3414 M. CARON: Il y a du bulletin alphanumérique une partie de la journée. Il y a la programmation -- écoutez, moi, je peux vous parler pour la station où je suis à Rimouski, la programmation va rouler de midi à 4h00 de l’après-midi et redémarrer de 18 heures à 22 heures, et le matin aussi je crois y a de l’alpha numérique entre tout ça. Y a de la couverture en direct par exemple -- ah, c'est un bel exemple de ce que fait une télévision communautaire par rapport à une télévision locale -- y a une couverture en direct mais sans analyse des conseils de ville.

3415 La télévision locale peut pas faire ça. La télévision locale va se pointer au conseil de ville quand y va y avoir des annonces importantes, quand ça va être le temps de faire le budget de la municipalité. Sinon, la télévision communautaire le fait en direct.

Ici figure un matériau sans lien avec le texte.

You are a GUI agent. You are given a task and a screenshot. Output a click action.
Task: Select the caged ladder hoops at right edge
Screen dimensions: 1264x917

3416 Y a -- pis après ça y a une variété de programmation qui va de -- d’analyse, par exemple d’analyse politique parce que quelqu'un est venu nous voir pour dire, « Moi, je serais intéressé, je suis un politologue professeur au Cégep de Rimouski, à faire une émission d’analyse politique au Canada, j’aimerais ça avoir une demi-heure de programmation là-dessus. » Ben la personne elle a une demi-heure de programmation là-dessus, c'est bien fait, c'est bien monté, c'est bien illustré, c'est ---

3417 COMMISSAIRE DUPRAS: Donc dans votre cas par exemple, vous avez combien d’heures par jour de programmation qu’y est pas alpha numérique?

3418 M. CARON: Pas alpha numérique, c'est quatre fois -- c'est trois fois quatre heures.

3419 COMMISSAIRE DUPRAS: Trois fois -- qu’y est répété?

3420 M. CARON: Qu’y est répété, oui.

3421 COMMISSAIRE DUPRAS: O.k. Et la popularité des canaux communautaires en région ---

3422 M. CARON: C'est difficile à mesurer, comme y a pas de publicité, ben y a pas de mesure des côtes d’écoute. Je sais que vous pourriez poser la question aux EDR qui vont venir, y ont déjà fait des sondages.

3423 Je trouve les chiffres un petit peu spéciaux, les chiffres qui sont sortis de ces sondages-là, qui vont nous dire que 90 pour cent des gens écoutent telle émission. Je pense pas que ça soit très, très réaliste là. Peut-être 90 pour cent des gens sont au courant qu’y a une émission sur le canal communautaire qui porte tel titre, mais venir nous dire que 90 pour cent de la population l’écoute, c'est pas -- y a des chiffres qui sont sortis, moi je les possède pas, les EDR les ont, y pourraient peut-être vous les soumettre.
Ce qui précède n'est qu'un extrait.